THE BLOG
11/29/2016 05:20 pm ET Updated Nov 30, 2017

Screening Our Kids: Going About Limiting Too Much Exposure to Media

My two kids, Derek and Samantha, are 7 and 14 years old, respectively. I've noticed recently that Derek is spending more time in front of the TV watching his favorite shows while Samantha often gets lost in her phone on Facebook or Twitter. To me, it's not much of a problem, but I've read recently that overexposure to media isn't great for young ages. I've spoken to my husband about it and he agrees that we should come up with a plan on limiting their intake of TV and phone use, and instead encourage them to spend more time doing constructive things such as reading or being outdoors. How should we go about doing this?

It's normal for teens to get lost on the Internet or talk with friends over social media channels like Facebook, but there should come a time when spending too much time doing these warrants a discussion on limiting their use. As a parent, how should you go about doing this?

Recently, the American Academy of Pediatrics (AAP) reconsidered the amount of time youth should spend with media following a national conference in San Francisco where an estimated 10,000 pediatricians were in attendance. The conference discussed such factors as social media use, screen time and cyberbullying involving children.

18 Months and Under

It might seem obvious that exposing infants to digital media would not have long-lasting effects due to their young age, but this isn't true at all. If anything, infant and toddler minds are extremely susceptible to what they see and experience.

At such a young age, the noises and visuals of a screen can be distracting and overwhelming for your little one. This could lead to stress and sleeping issues, according to Dr. Yolanda Reid Chassiakos, assistant professor at UCLA and lead author of the "Children and Adolescents and Digital Media Technical Report".

Too much screen time can have an even more detrimental effect on toddlers: a weaker bond with their parents. If a parent is spending too much time on their phone with social media or watching a TV program, children can be deprived of attention that strengthens bonding.

Two to Five Years

Between these ages, the AAP says it's okay for parents to introduce screens to their children, but no longer than an hour a day. During this period, it's extremely important for parents to wisely choose the type of media their children experience.

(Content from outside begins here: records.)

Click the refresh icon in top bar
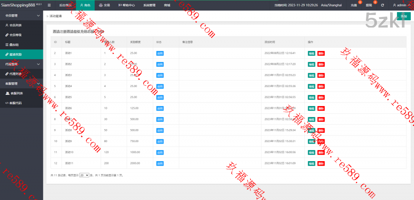Viewport: 414px width, 200px height. 382,5
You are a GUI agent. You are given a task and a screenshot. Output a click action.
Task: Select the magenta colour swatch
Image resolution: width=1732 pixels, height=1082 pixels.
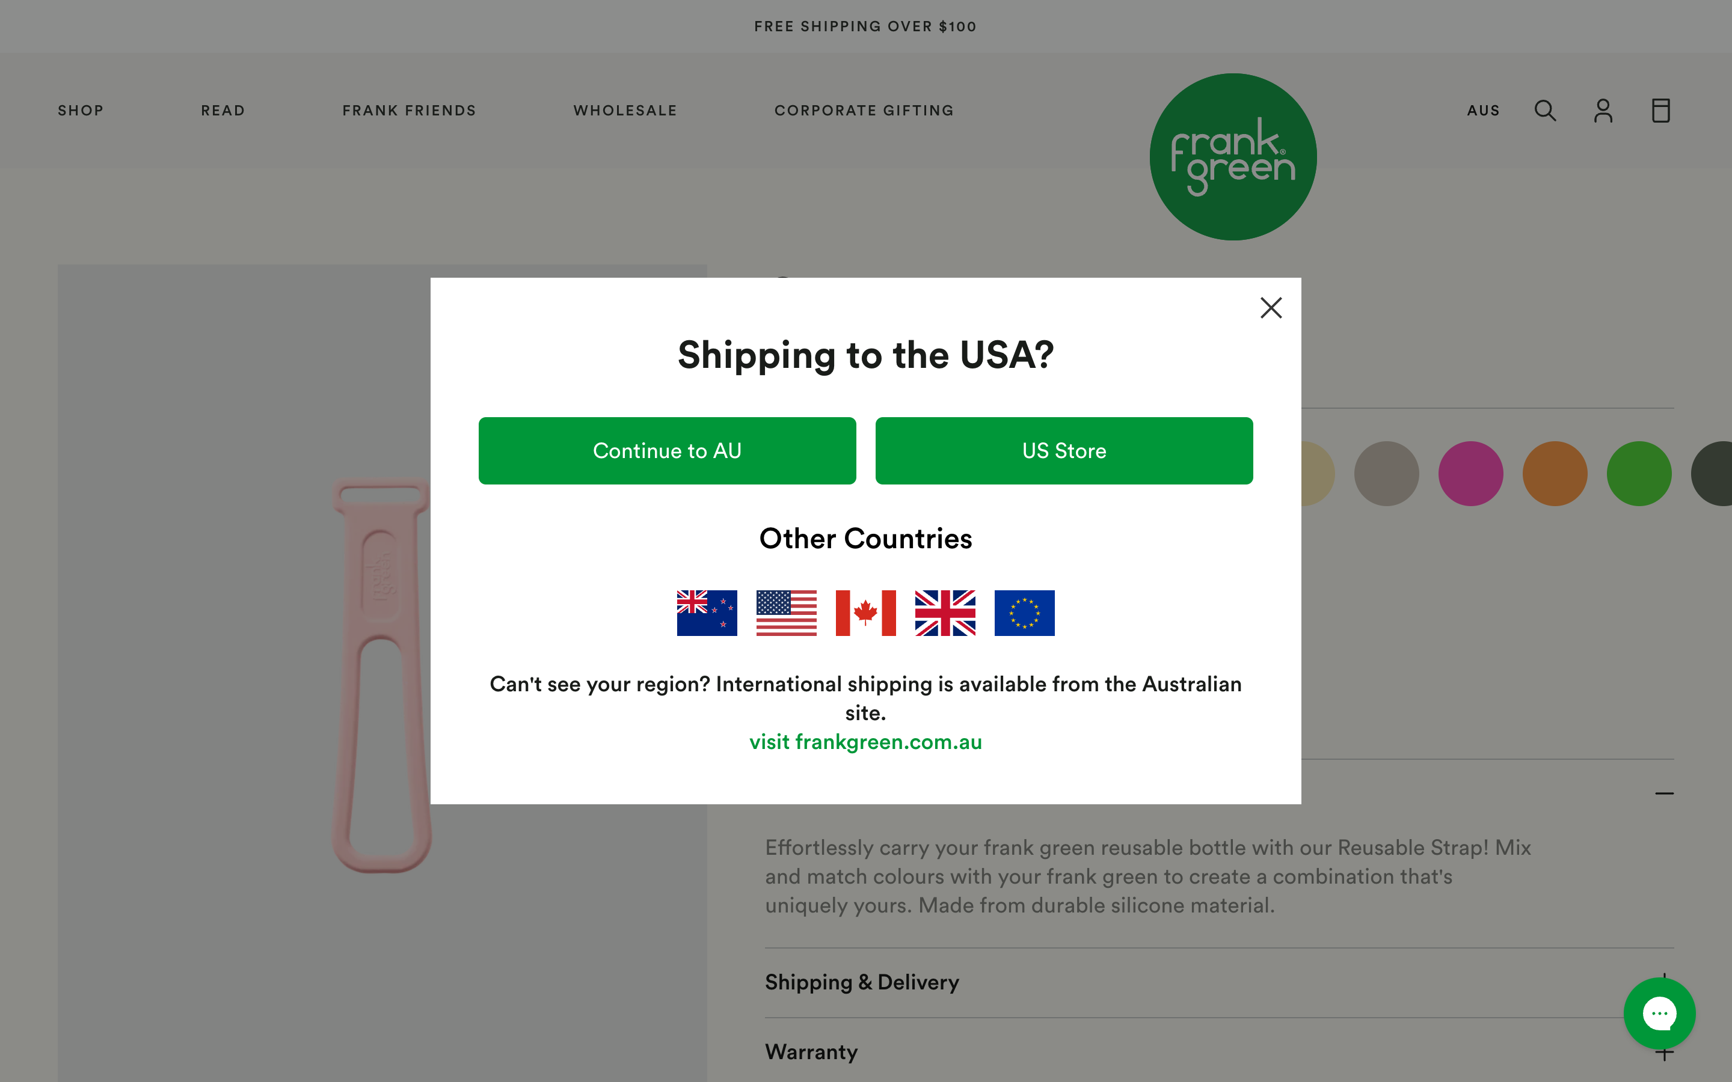[1470, 474]
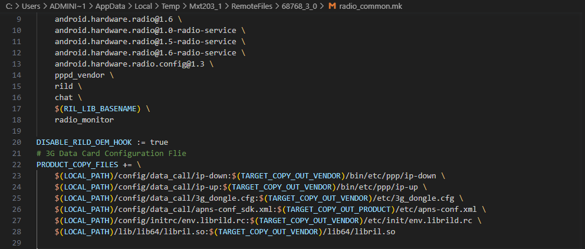The height and width of the screenshot is (249, 585).
Task: Click the pppd_vendor package entry
Action: [80, 75]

This can include educational, live-action programming like Sesame Street that lack commercials, which toddlers can find overwhelming.

Furthermore, the AAP encourages using live-streaming interactive media such as Skype or Facetime since it allows children to see and interact with grandparents or aunts and uncles in real-time, strengthening their bonds with loved ones.

Ages 6 and Older

At this point, parents can be a bit more open regarding the type of media their children take in. The amount of screen time a child can indulge in should be based on the parents' judgment, but it's important to prioritize productive time over entertainment.

This is the age where children will be active in school and academics and will want to take a break from their regular routine of schoolwork and then homework. This is completely normal, but ensure that their time is well-managed. Kids around this age typically spend 12 hours dealing with schoolwork, friends and sports a day. Chassiakos suggests that whatever time is left over before they head off to bed, they can spend on screen time.

Remember that digital media exposure is not all negative for kids during this period. Many forms are interactive and even allow for and encourage creativity. Since many schools utilize online software to access class notes, lectures and lesson plans, time online is often educational. However, be sure to explain to your kids (and remind them frequently) that when online, to be extremely cautious of online predators, cyberbullying and "sexting" - text messaging or online chatting of a sexual nature.